Like all fathers mine brought me varied exposures to a broader life than my own as well as the breadth of experiences that New York has to offer and would continue to offer throughout my life.
Previously, I’ve mentioned his writer friend Hector Chevigny, author of “My Eyes Have A Cold Nose”. Hector was many things to dad including friend and member of the Radio Writers Guild in which both were active. He was also a writer of scientific papers on being blind, having been blinded as an adult in the mid 1940s. He was one of my dad’s brilliant friends. I’ve also mentioned his dog who would curl up under my crib when they came to visit.
Hector died young, at 60 like my dad but five years earlier (1965).
Besides the things mentioned above Hector was a Quaker, the only one I can recall in my life. When he died in 1965, I was 16 and attended his funeral. His was not the first funeral I remember attending. Dr. Henry Eisenoff was the family pediatrician, the type that made house calls. He got me through measles, mumps and scarlet fever along with less serious ailments of the 1950s and 60s. He passed the year before Hector. His was the first funeral I remember; it was held at Temple Rodeph Sholom on West 83rd Street.

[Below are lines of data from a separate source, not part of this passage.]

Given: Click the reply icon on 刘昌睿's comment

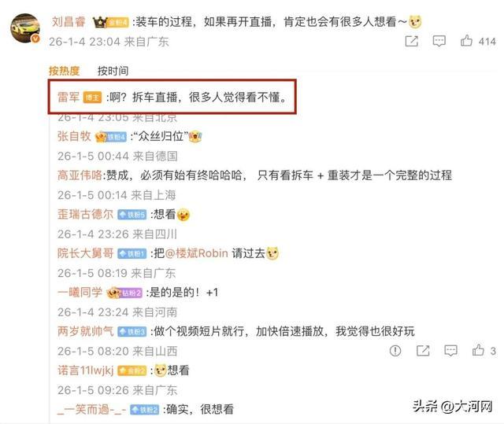Looking at the screenshot, I should tap(439, 41).
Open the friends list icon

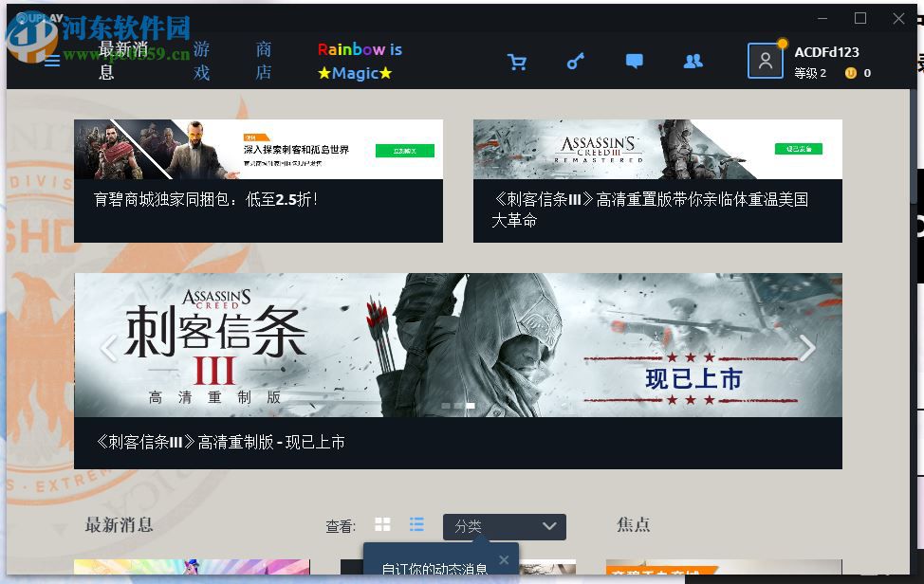tap(693, 61)
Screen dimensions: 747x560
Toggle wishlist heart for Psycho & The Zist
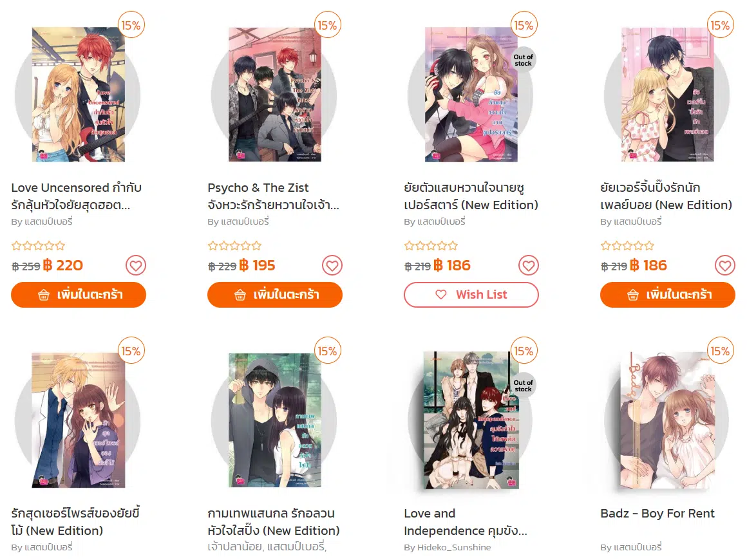[332, 265]
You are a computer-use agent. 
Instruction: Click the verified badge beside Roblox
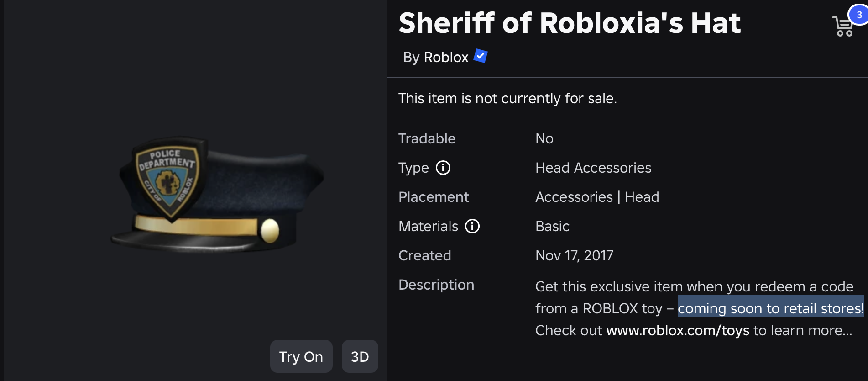click(x=481, y=56)
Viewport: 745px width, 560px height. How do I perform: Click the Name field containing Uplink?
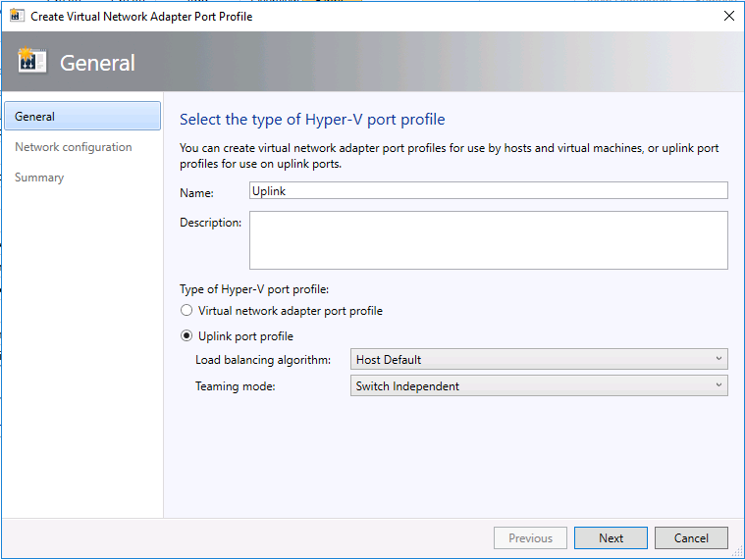488,191
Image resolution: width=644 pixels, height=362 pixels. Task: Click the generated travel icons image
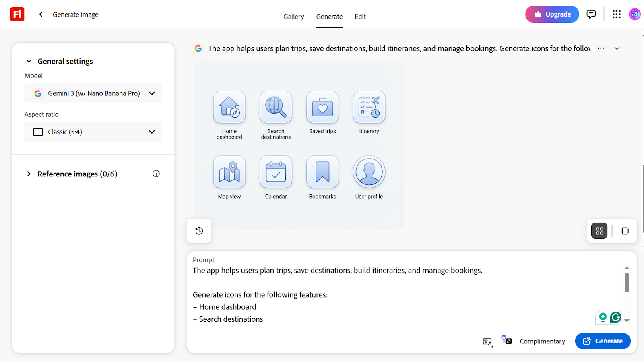coord(299,145)
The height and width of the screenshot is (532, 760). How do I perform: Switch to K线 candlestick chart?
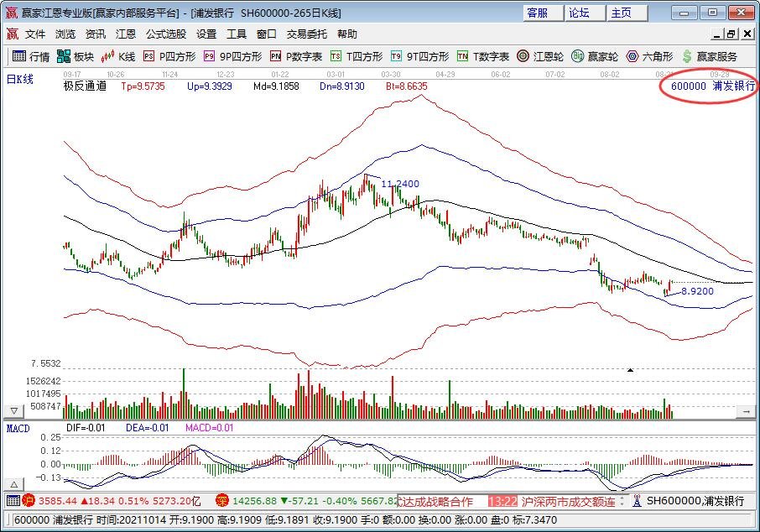tap(118, 57)
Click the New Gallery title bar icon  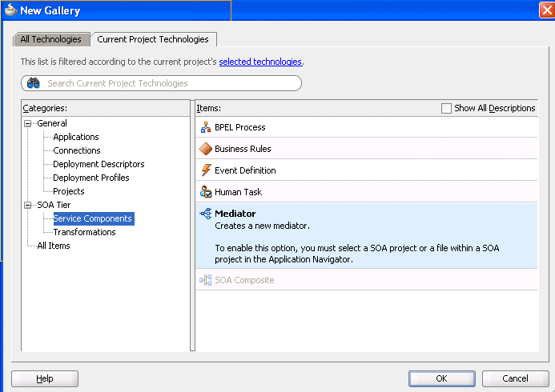[10, 10]
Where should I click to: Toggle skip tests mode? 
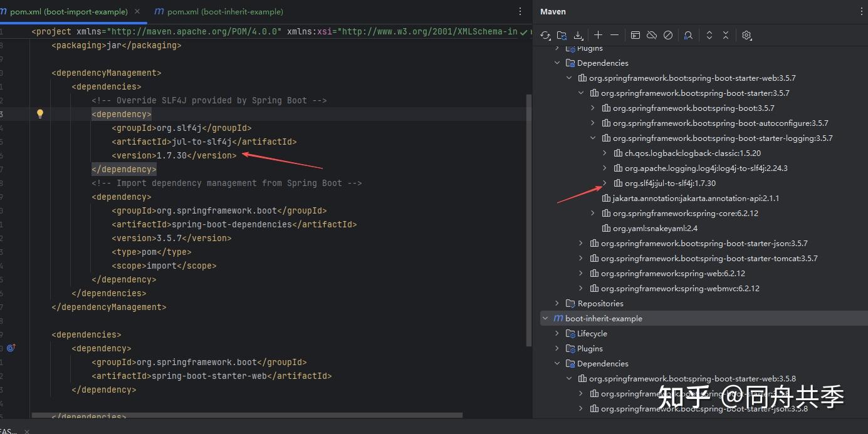[x=667, y=35]
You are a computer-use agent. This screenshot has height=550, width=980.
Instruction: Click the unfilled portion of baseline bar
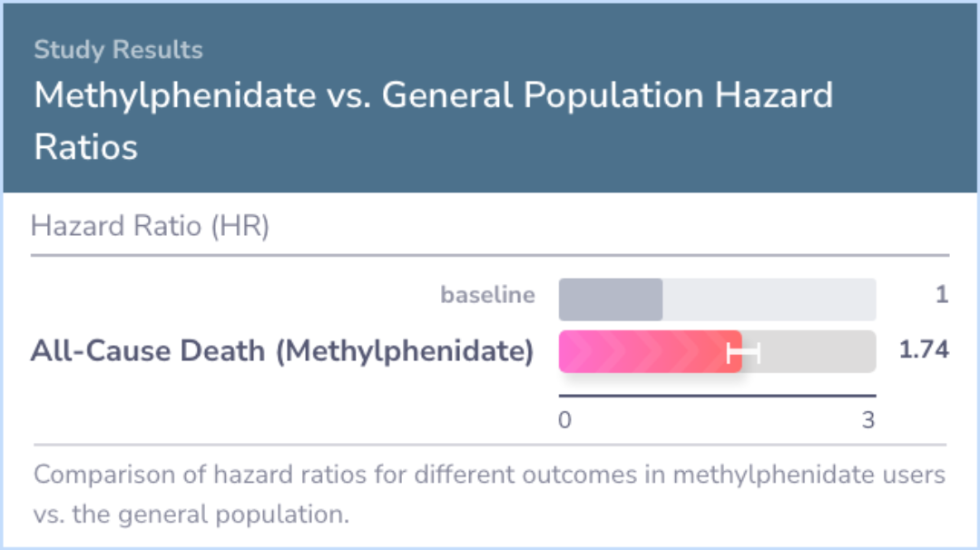769,300
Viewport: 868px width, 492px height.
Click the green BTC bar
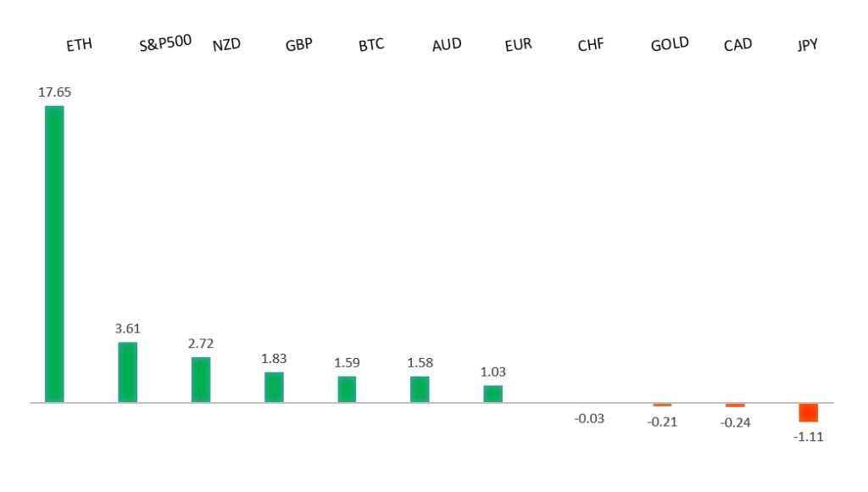pos(347,389)
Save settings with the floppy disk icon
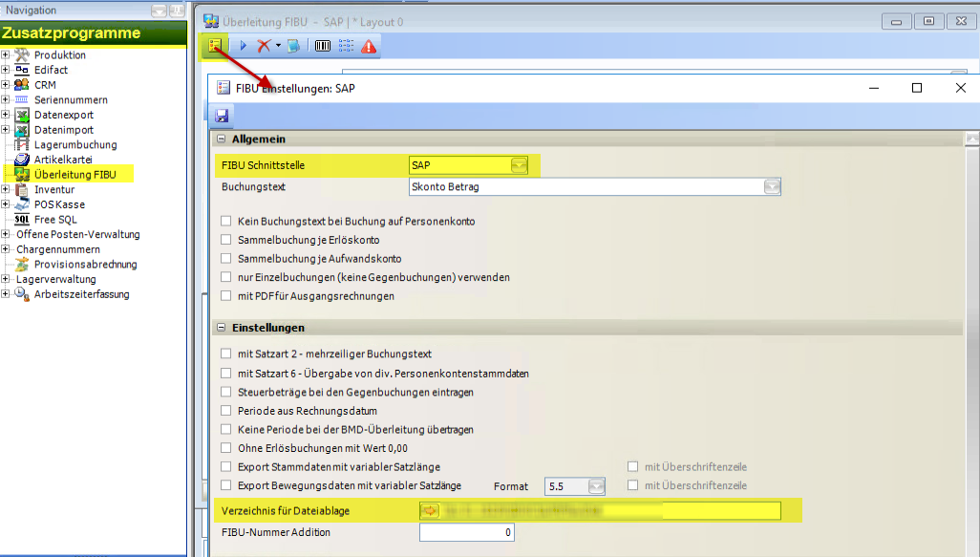Image resolution: width=980 pixels, height=557 pixels. 222,116
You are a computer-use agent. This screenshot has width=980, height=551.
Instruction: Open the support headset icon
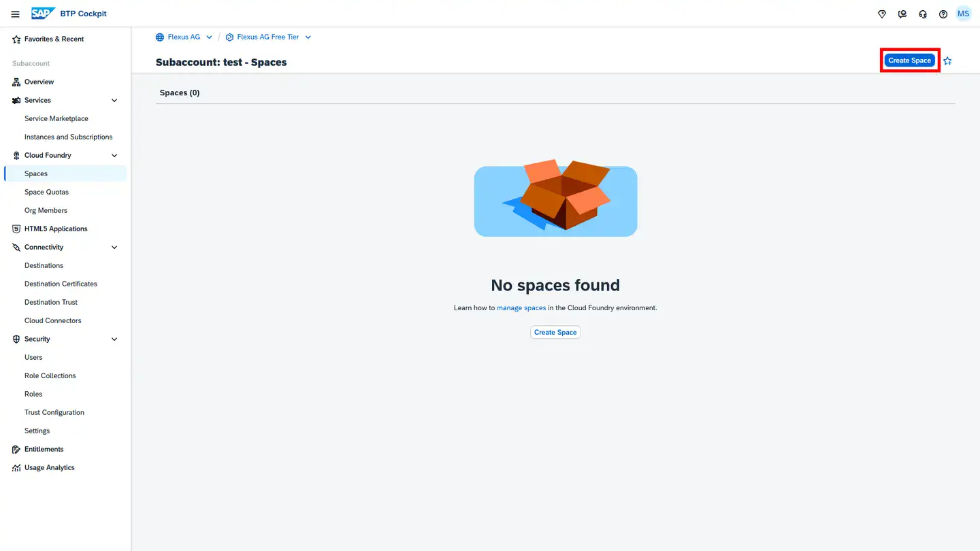coord(923,14)
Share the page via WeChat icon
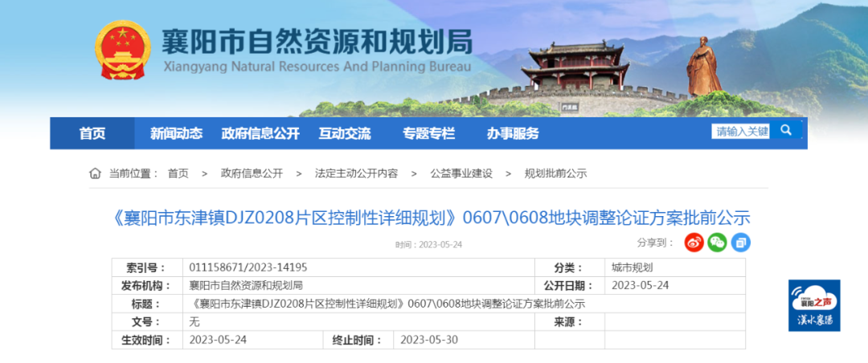868x363 pixels. coord(717,242)
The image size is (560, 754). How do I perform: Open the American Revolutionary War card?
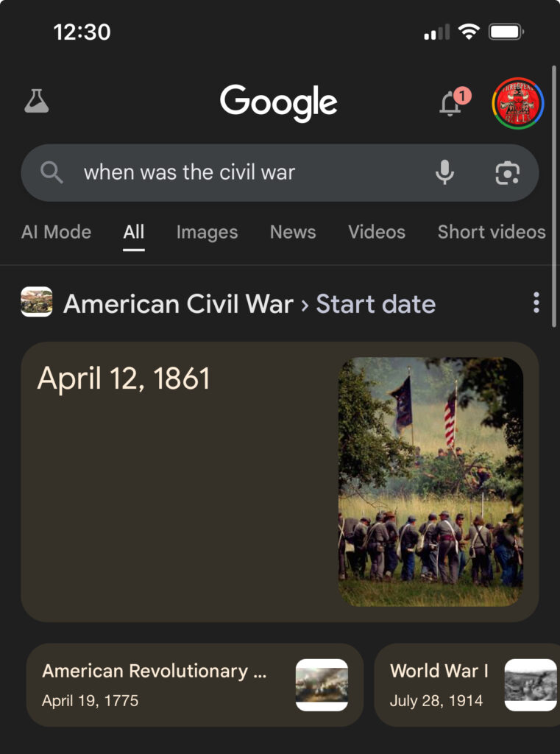point(195,685)
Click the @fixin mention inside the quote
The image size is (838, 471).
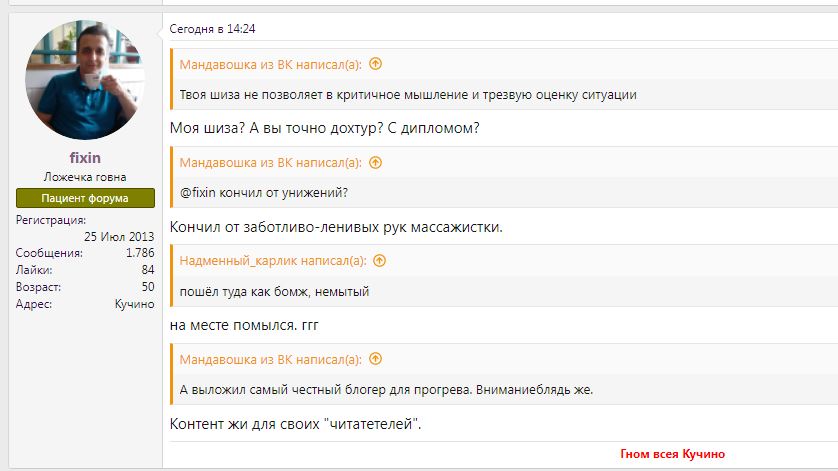pos(198,192)
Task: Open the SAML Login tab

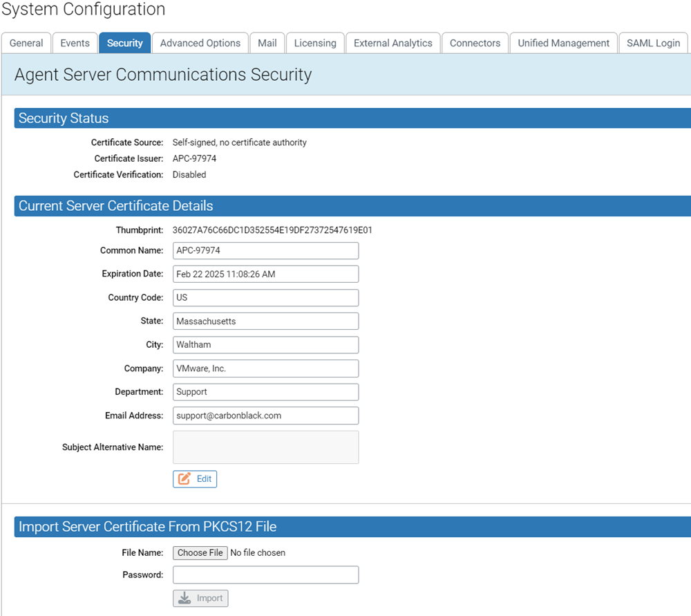Action: pos(652,42)
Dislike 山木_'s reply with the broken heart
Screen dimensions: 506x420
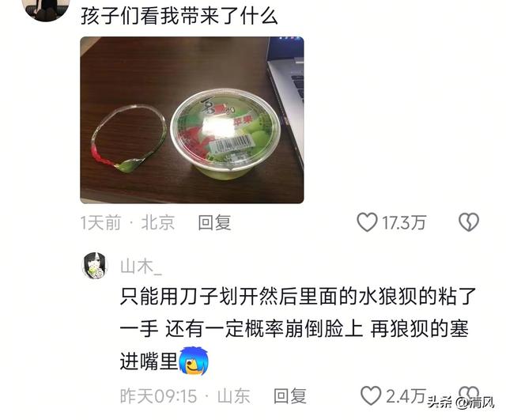(x=469, y=395)
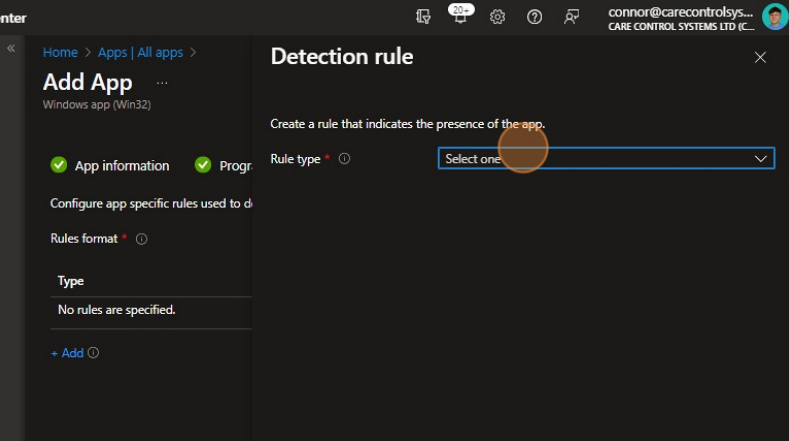
Task: Click the Type column header
Action: [71, 281]
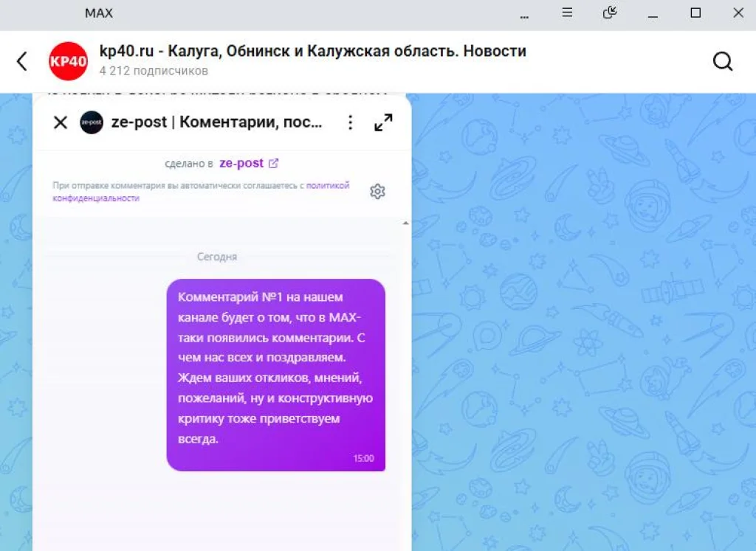Open the политикой конфиденциальности link
Screen dimensions: 756x551
327,186
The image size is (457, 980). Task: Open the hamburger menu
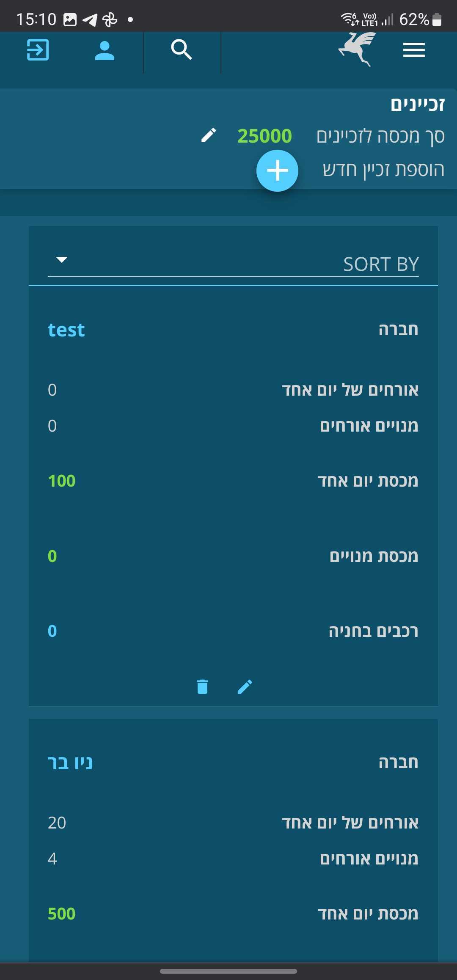414,50
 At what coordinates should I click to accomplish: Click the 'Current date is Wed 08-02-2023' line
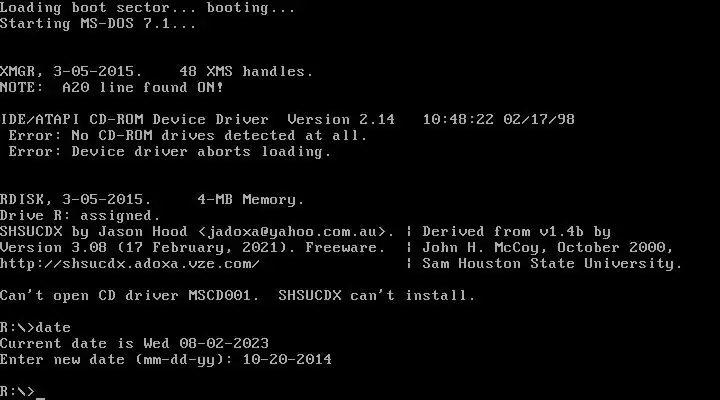(x=134, y=344)
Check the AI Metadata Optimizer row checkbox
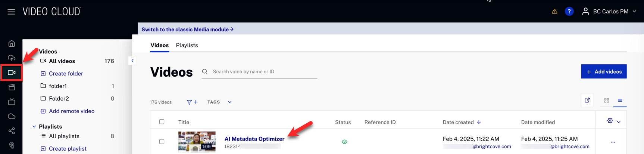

Hector’s funeral was held at the Quaker Meeting House downtown on East 15th Street. It was a simple place and so was the service. Friends and family rose to speak about Hector, a kind of community eulogy. My father had prepared, of course, several typewritten pages were folded the long way in his inside jacket pocket. He never took them out, so moved by the extemporaneous speeches of others. I don’t remember his words but I remember they were deeply felt as he joined the community in saying goodbye to a dear friend.